Sodan/Ziekow, a.a.O., § 162 RdNr. 137.

Die Tätigkeit eines eingeschalteten Rechtsanwalts in einem solchen Umfang, dass die vom Antragsteller geltend gemachte Prozessgebühr nach § 31 Abs. 1 Nr. 1 (der früher geltenden) BRAGO gerechtfertigt ist, war aber nicht erforderlich. Die Gebühr nach § 31 Abs. 1 Nr. 1 BRAGO setzt die Bestellung eines Rechtsanwalts zum Prozessbevollmächtigten in einem Verfahren voraus und erfordert in Bezug auf eine Beiladung einen Auftrag zur Wahrnehmung und Verfolgung der sich aus der Stellung als Beigeladener ergebenden Rechte und Pflichten in dem Verfahren. Eine derartige Tätigkeit eines Rechtsanwalts in Ausführung eines Prozessauftrags war nach der Übersendung des Beiladungsbeschlusses, des zugehörigen gerichtlichen Anschreibens und der Klageschrift aber nicht angezeigt. Ein Blick in die übersandten Unterlagen hätte für einen sorgfältig und gewissenhaft arbeitenden Rechtsanwalt genügt, um zu erkennen, dass die Beiladung des Antragstellers irrtümlich erfolgt sein musste, weil offenkundig war, dass er mit dem Verfahren wegen Anfechtung einer postrechtlichen Lizenz nichts zu tun hatte.

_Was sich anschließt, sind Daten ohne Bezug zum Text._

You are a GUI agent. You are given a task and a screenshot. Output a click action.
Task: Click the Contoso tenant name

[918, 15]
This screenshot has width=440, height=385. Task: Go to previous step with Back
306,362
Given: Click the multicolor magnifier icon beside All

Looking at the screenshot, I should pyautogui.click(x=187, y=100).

Ein gewissenhafter Rechtsanwalt hätte deshalb einem Beigeladenen den Rat erteilt, beim VG telefonisch und/oder schriftlich darauf hinzuweisen, dass die Beiladung offensichtlich irrtümlich erfolgt war. Eines Prozessauftrags im Sinne des § 31 Abs. 1 Nr. 1 BRAGO bedurfte es insoweit nicht. Infolgedessen ist der Ansatz der Prozessgebühr nach dieser Bestimmung nicht gerechtfertigt, sondern (lediglich) einer Gebühr nach § 20 Abs. 1 Satz 1 BRAGO (Gebühr für einen mündlichen oder schriftlichen Rat oder eine Auskunft). Eine solche Gebühr hat der Antragsteller zwar nicht ausdrücklich beantragt. Der Senat sieht diese aber wertmäßig als vom Erstattungsantrag umfasst an, zumal im Erinnerungsverfahren - und dementsprechend konsequenterweise auch im zugehörigen Beschwerdeverfahren - die Sache beim Gericht wegen der Richtigkeit des festgesetzten Gesamtbetrags, nicht aber wegen einzelner Kostenansätze anfällt.

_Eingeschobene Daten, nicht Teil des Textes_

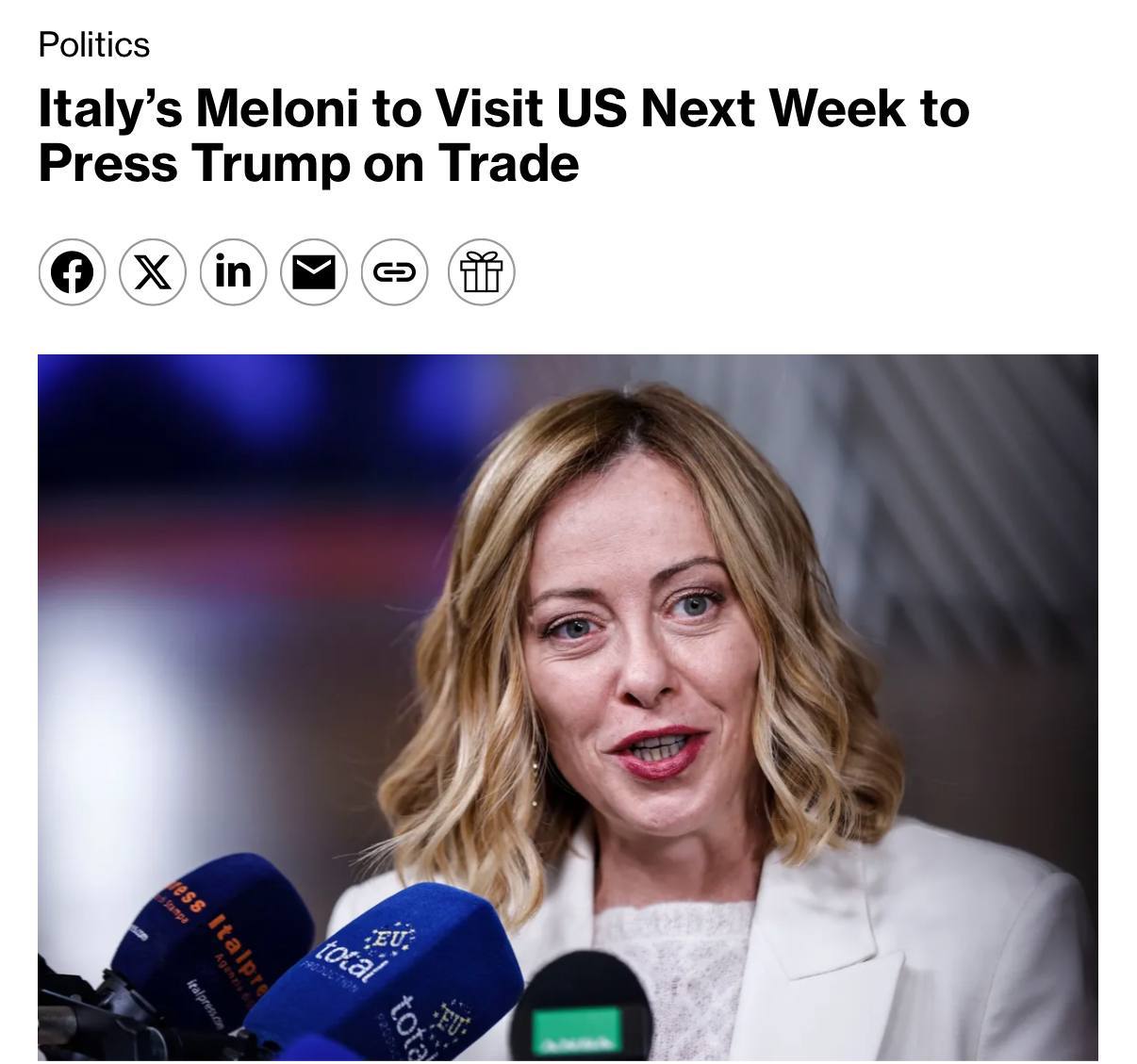Click the word "Trade" in the headline
Screen dimensions: 1137x1064
[x=507, y=163]
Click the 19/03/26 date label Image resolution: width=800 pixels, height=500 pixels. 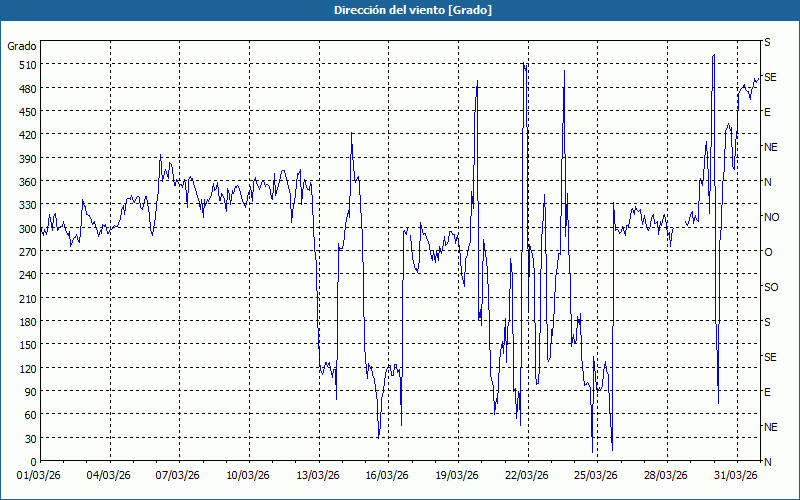(458, 475)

Vgl. Sodan/Ziekow, a. a. O., § 165 Rdnr. 24.

Innerhalb des nach § 20 Abs. 1 Satz 1 BRAGO möglichen Gebührensatzrahmens von einem Zehntel bis zehn Zehnteln der vollen Gebühr hält der Senat unter Berücksichtigung der Kriterien des § 12 Abs. 1 BRAGO eine Gebühr von zwei Zehnteln der vollen Gebühr für angemessen. Das Erkennen, dass die Beiladung irrtümlicherweise erfolgt war, erforderte keinen umfangreichen zeitlichen Aufwand anwaltlicher Tätigkeit und war auch nicht besonderes schwierig, so dass eine Gebühr deutlich im unteren Bereich des Gebührensatzrahmens nach § 20 Abs. 1 Satz 1 BRAGO anzusetzen ist. Der die Erinnerung des Antragstellers zurückweisende Beschluss des VG und der Kostenfestsetzungsbeschluss der Urkundsbeamtin der Geschäftsstelle des VG sind insoweit zu ändern.

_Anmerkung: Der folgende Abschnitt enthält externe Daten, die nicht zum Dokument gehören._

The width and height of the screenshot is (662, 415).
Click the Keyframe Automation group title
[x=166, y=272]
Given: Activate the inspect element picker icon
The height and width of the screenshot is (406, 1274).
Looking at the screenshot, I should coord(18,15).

Vgl. Sodan/Ziekow, a. a. O., § 165 RdNr. 35.

Eine Ermäßigung der vom Antragsteller/Beschwerdeführer zu tragenden Gerichtsgebühr nach Nr. 5502 des Kostenverzeichnisses zum GKG (50,00 €) ist angesichts der überwiegenden Erfolglosigkeit der Beschwerde und der dargelegten Umstände nicht angezeigt.